===== TASK INPUTS =====

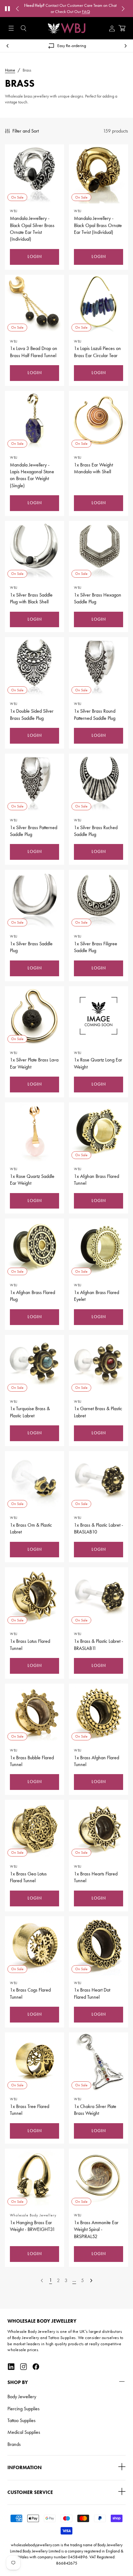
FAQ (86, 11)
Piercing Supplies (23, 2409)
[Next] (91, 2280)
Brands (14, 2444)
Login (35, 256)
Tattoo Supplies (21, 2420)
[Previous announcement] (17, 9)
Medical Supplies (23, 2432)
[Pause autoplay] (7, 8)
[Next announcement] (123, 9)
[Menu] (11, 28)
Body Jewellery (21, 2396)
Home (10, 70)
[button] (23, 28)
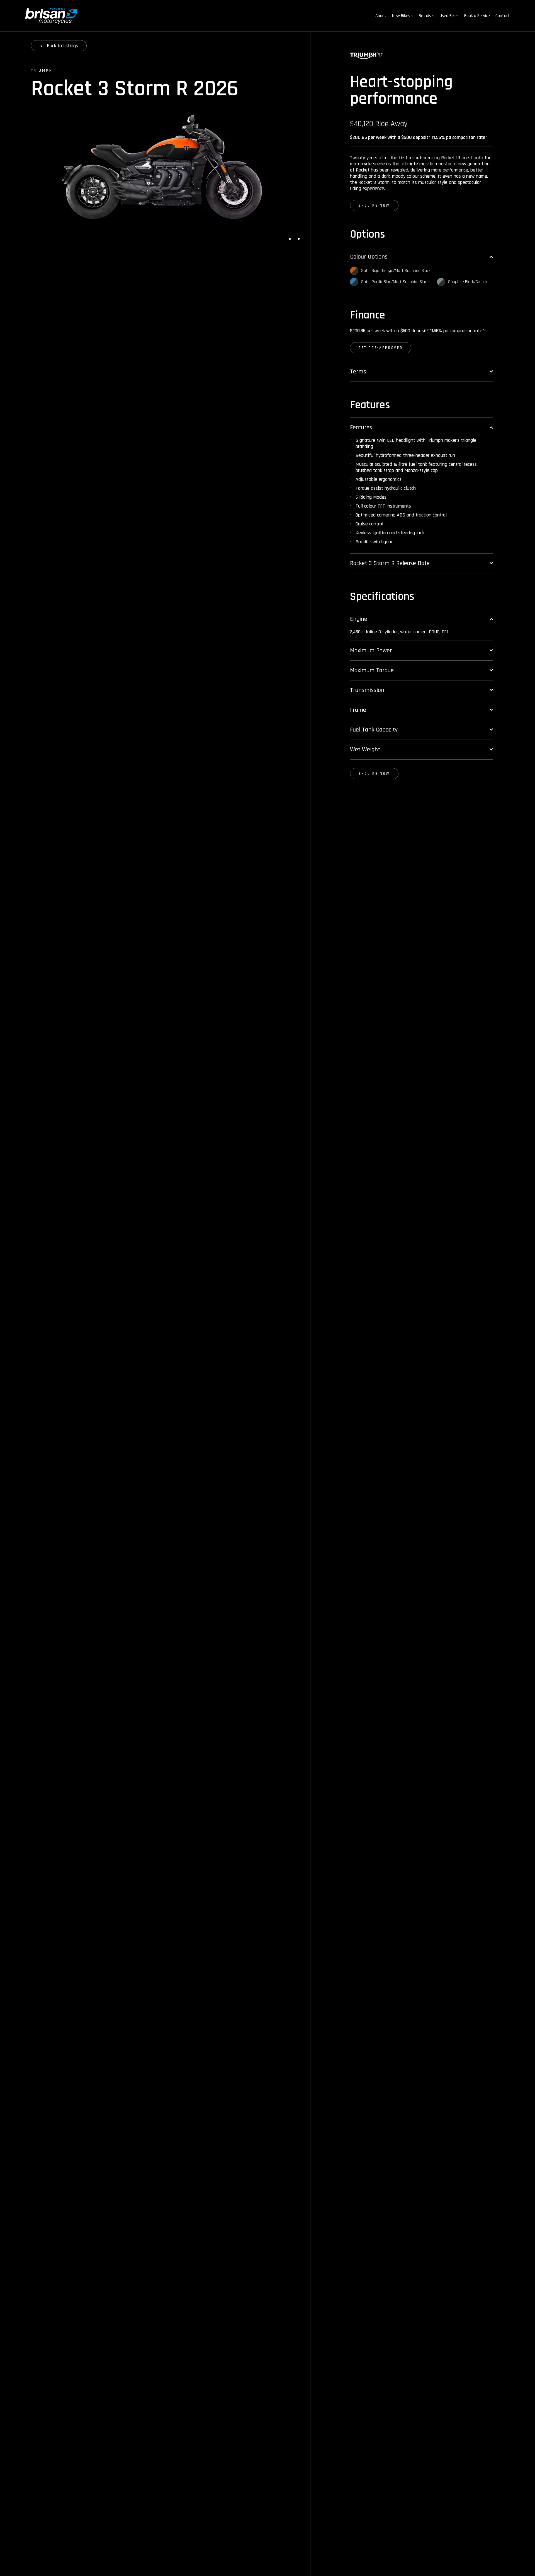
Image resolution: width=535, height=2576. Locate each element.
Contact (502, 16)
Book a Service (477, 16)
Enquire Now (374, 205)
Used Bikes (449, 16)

=====

» **TASK PROMPT**: Exactly the lines from the line with "Login (35, 256)" through the end of the data are to be reproduced, and no picture is to be included.

» **ANSWER BELOW**:
Login (35, 256)
Tattoo Supplies (21, 2420)
[Previous announcement] (17, 9)
Medical Supplies (23, 2432)
[Pause autoplay] (7, 8)
[Next announcement] (123, 9)
[Menu] (11, 28)
Body Jewellery (21, 2396)
Home (10, 70)
[button] (23, 28)
Image resolution: width=535, height=2576. Locate each element.
Contact (502, 16)
Book a Service (477, 16)
Enquire Now (374, 205)
Used Bikes (449, 16)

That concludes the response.